Unfortunately, it's difficult to be certain of the exact nature of the designation of the station, as the public accounts (including those from semi-official sources such as the sales agents) are woefully lacking, and describe it variously as a radar station (the least likely, and probably based on assumption, and ill-informed references to the existence of a radome on the site), a communications facility, or satellite link (which seems most likely, as Balado Bridge appears in a listing of US Super High Frequency Satellite Communications procedure), and as a listening station, which the receiving side of the SATCOM operation could have carried out during periods of communication inactivity.

Post-military site use

Part of the site is now used to host the popular T in the Park music festival each year.
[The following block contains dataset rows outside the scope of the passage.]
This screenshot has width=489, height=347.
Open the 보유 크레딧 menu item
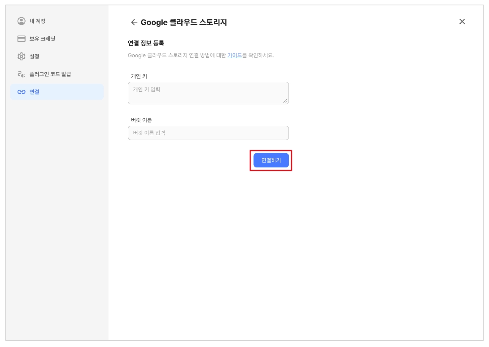(x=42, y=39)
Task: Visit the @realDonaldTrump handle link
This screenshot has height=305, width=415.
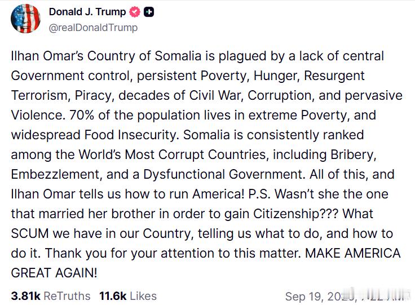Action: [x=93, y=28]

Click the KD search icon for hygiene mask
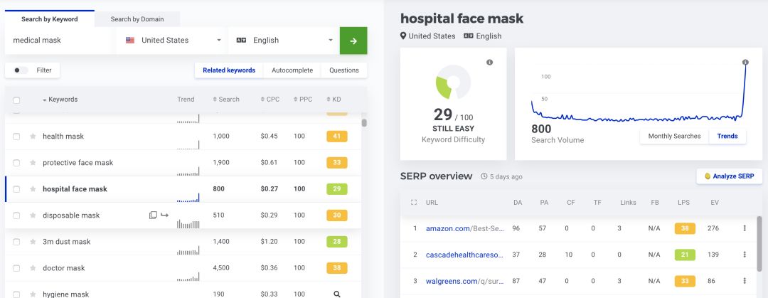coord(337,294)
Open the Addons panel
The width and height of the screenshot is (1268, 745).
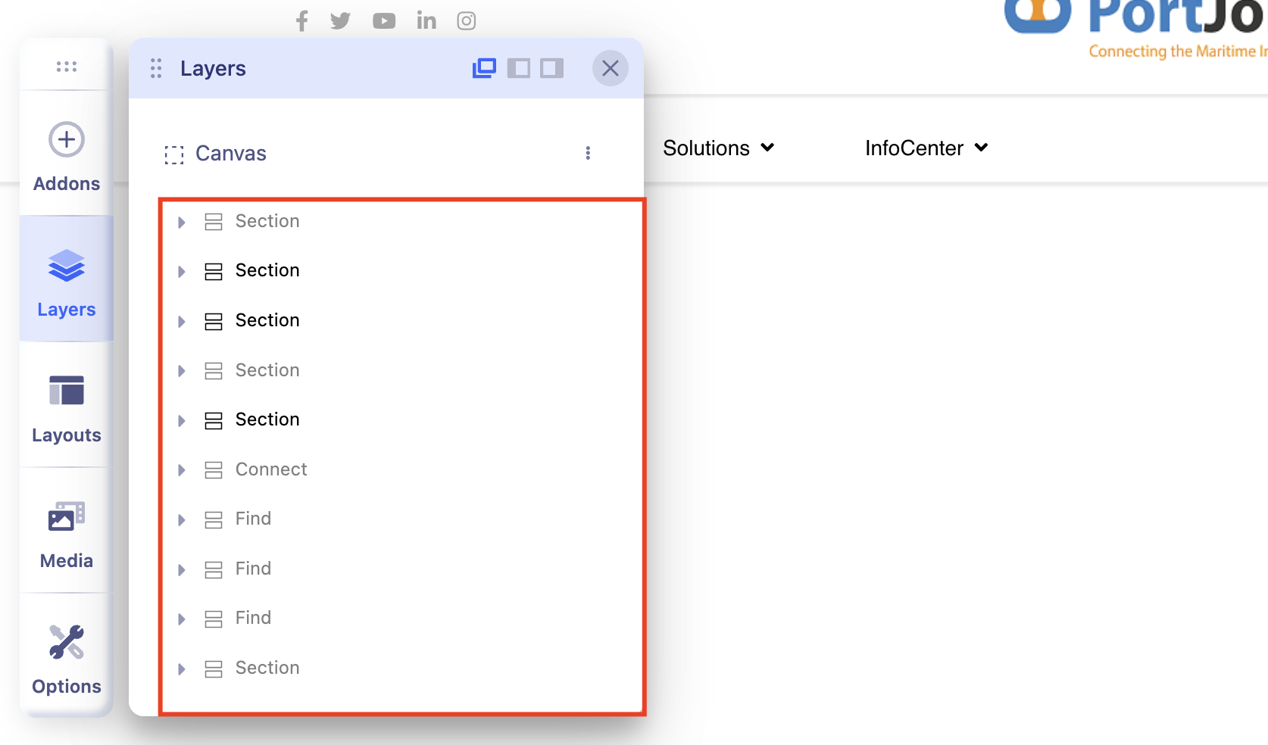tap(67, 157)
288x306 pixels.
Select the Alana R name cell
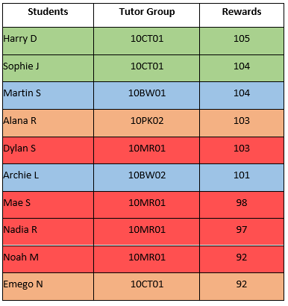[48, 123]
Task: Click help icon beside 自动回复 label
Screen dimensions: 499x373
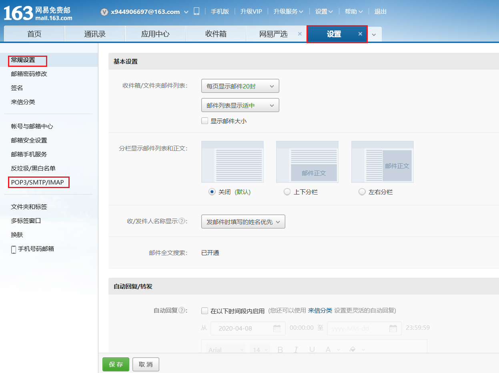Action: pyautogui.click(x=182, y=311)
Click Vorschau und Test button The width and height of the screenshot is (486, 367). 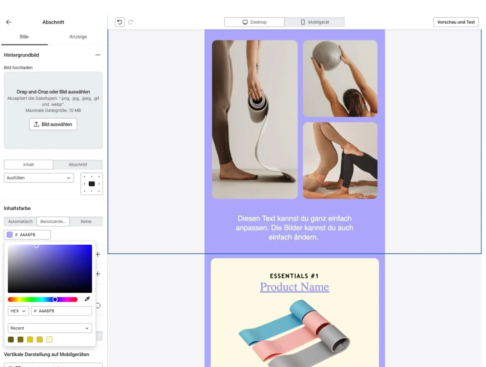pyautogui.click(x=456, y=22)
Reputed to be the largest live music event in Scotland, with up to 138,000 music fans attending, the festival has become an annual event since it was first held there in 1997, after the original venue of Strathclyde Park became unavailable.

The airfield had two concrete runways, and a perimeter track. Although started, the airfield's third runway was never completed, and the incomplete stub can be seen crossing the southeast extent of the east/west runway. The B918 road, which connects the A977 with the A91, cuts across the southwest extent of both runways.
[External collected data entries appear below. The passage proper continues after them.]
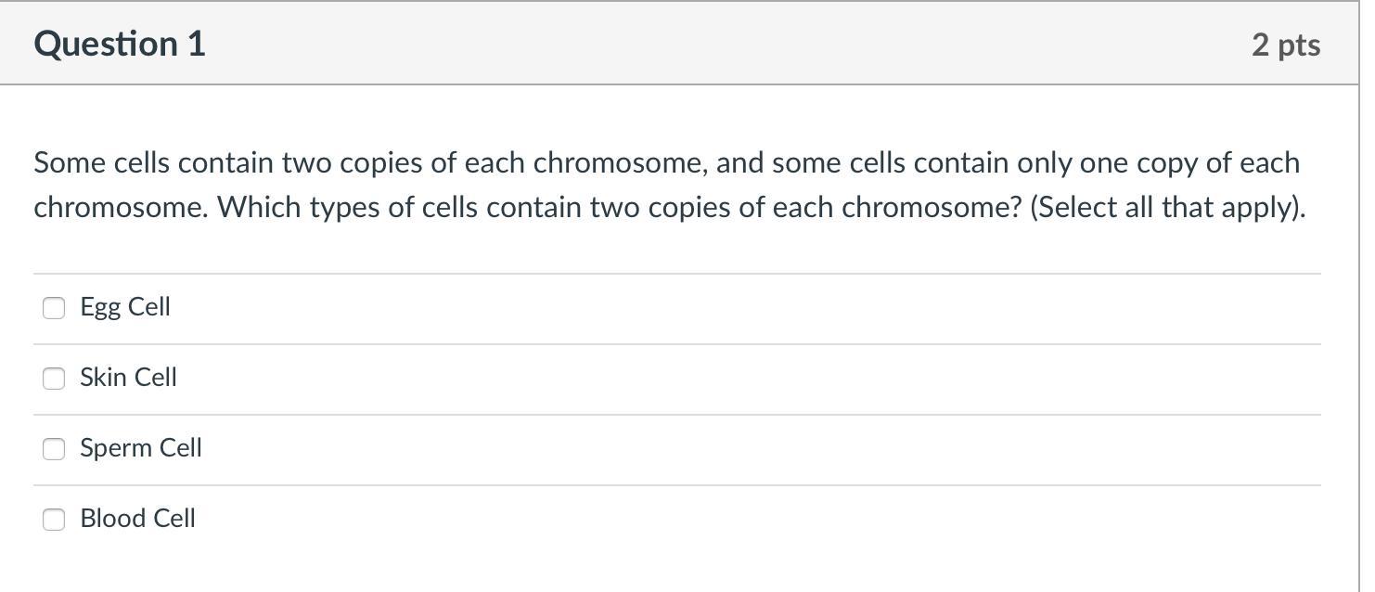The width and height of the screenshot is (1375, 592).
Task: Choose the "Sperm Cell" label text
Action: [141, 448]
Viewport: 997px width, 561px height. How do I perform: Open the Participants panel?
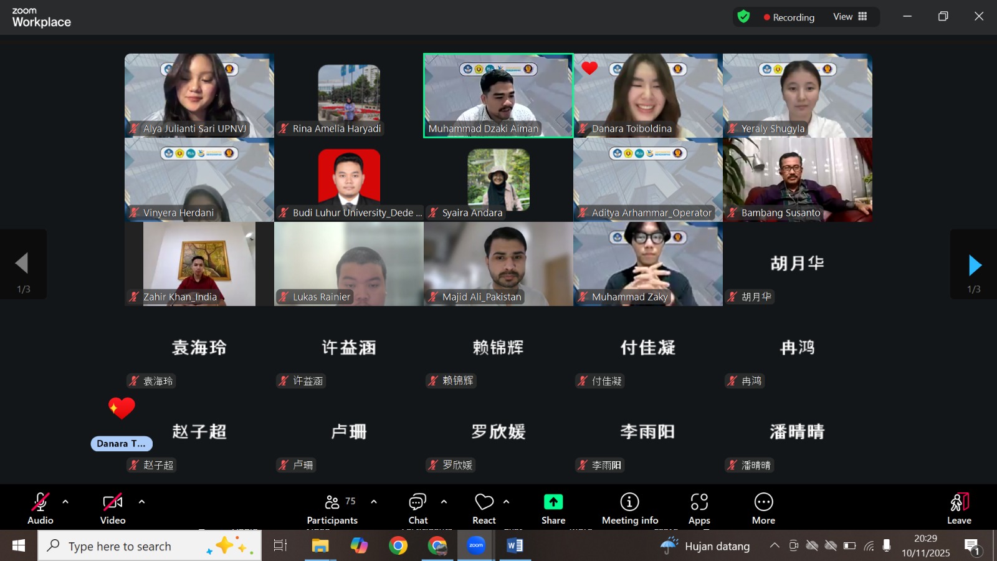click(333, 508)
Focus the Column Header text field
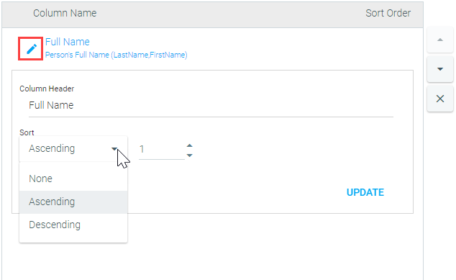456x280 pixels. [211, 105]
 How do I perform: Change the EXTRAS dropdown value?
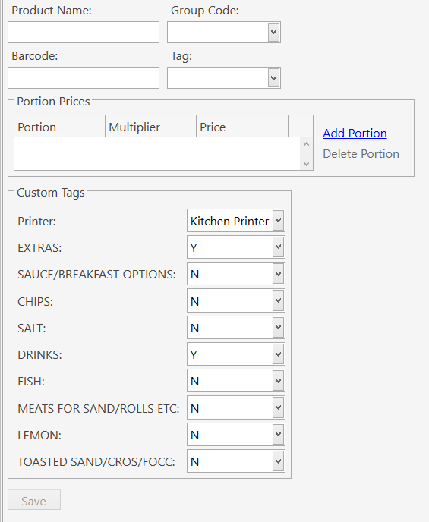[236, 247]
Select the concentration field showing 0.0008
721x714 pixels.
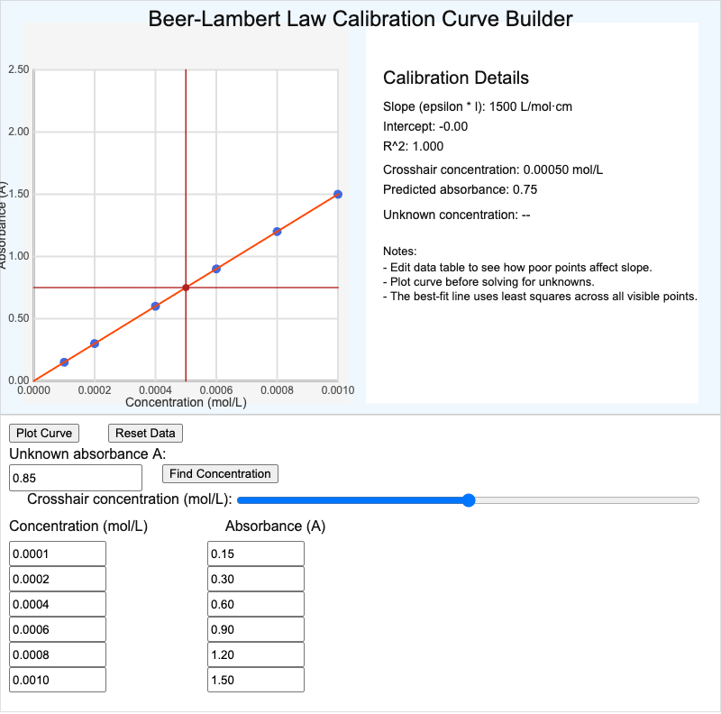[x=57, y=654]
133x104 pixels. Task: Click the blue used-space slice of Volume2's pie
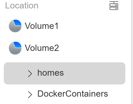click(18, 45)
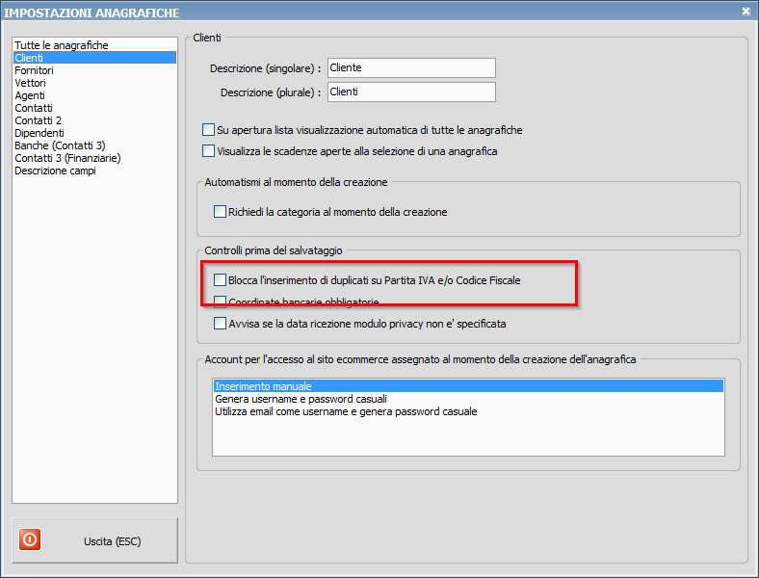759x578 pixels.
Task: Open the Dipendenti section
Action: (x=39, y=133)
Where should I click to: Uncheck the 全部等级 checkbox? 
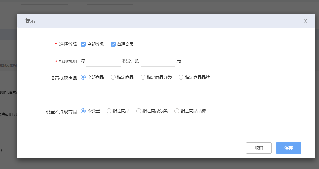[x=83, y=44]
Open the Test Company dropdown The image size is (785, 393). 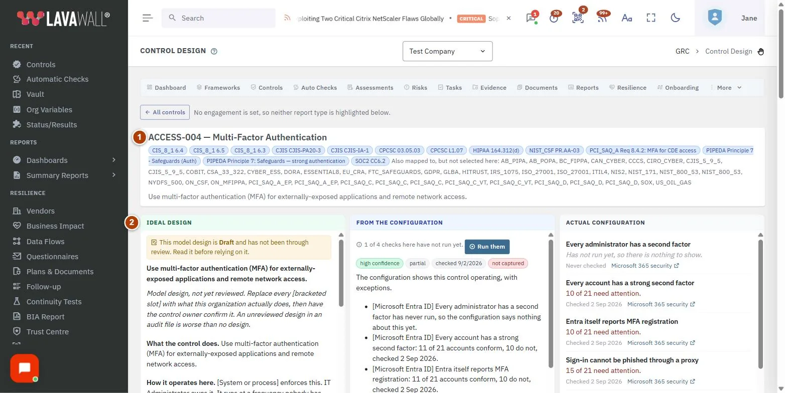point(448,51)
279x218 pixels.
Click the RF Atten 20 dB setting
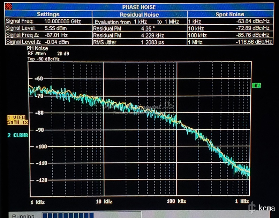pyautogui.click(x=48, y=54)
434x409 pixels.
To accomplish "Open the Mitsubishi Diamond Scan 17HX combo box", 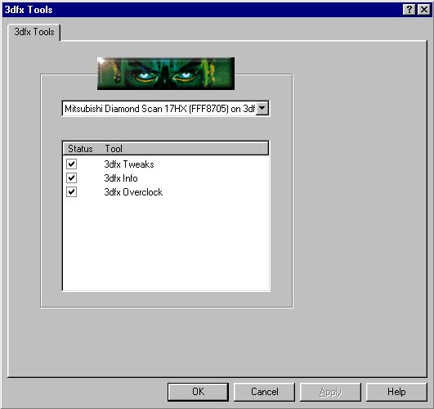I will tap(166, 109).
Both runways remain in place and still highly visible, with large poultry houses built along their length, containing thousands of battery chickens.

The area towards the northeast of the site has been developed as the Balado Activity Centre, and this is also where the former airfield's control tower can still be found, having been converted to serve as the activity centre's offices in 1997.
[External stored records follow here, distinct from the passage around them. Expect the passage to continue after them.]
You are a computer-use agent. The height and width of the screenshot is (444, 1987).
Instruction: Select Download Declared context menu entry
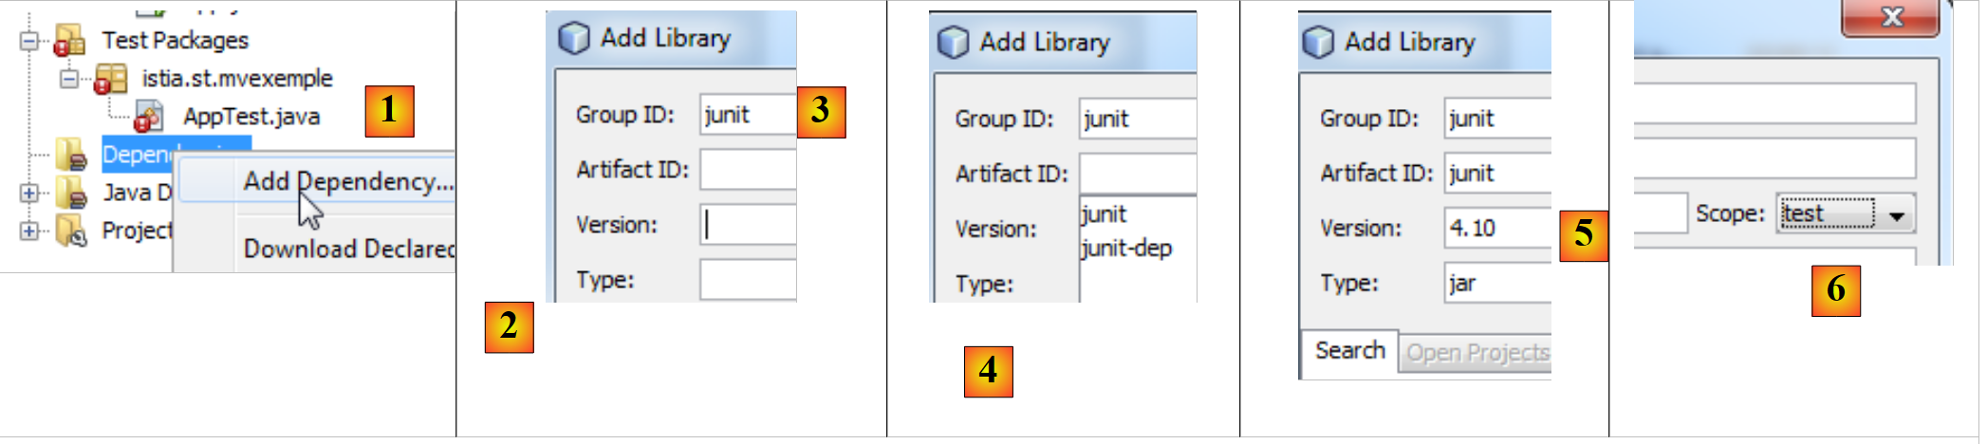[347, 249]
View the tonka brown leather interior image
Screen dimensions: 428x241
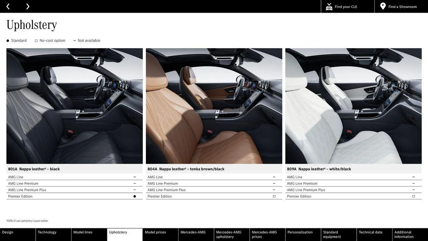click(x=214, y=106)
Not further described, some of the original airfield buildings still survive on the site, and the hangars being reported to lie within are area of building identified as a Grain Store, towards the northwest of the site.

For sale July 2006

In July 2006, the decommissioned site was put up for sale. No price was reported:

A Nato "golf ball" style communications facility at Balado Bridge in Kinross is to be decommissioned and sold.

The iconic structure is surrounded by 3.36 hectares of land, which was used as an airfield during World War II.

RAF Balado was built during the 1930s and opened as a satellite to Grangemouth in 1943. The Nato communications operation began in 1985.

The highly visible site off the M90 is expected to be of interest to both housing developers and businesses.

Defence Estates, a Ministry of Defence agency, has instructed GVA Grimley to sell the land next to the T-in-The-Park music festival site.

Katherine Pollock, of GVA Grimley, said it had received a lot of interest in the site, which includes a number of single storey offices and storage buildings.

"At 3.36 hectares and with easy access to main roads and motorways, Balado Bridge offers huge development opportunity to potential buyers, as it is suitable for a variety of uses," she said.

- Iconic satellite station for sale.[1]

For sale June 2014

In June 2014, the site of the ground station was offered for sale, with an opening price of £1.1 million:

A former Nato "golf ball" style communications facility at Balado, near Kinross, is for sale.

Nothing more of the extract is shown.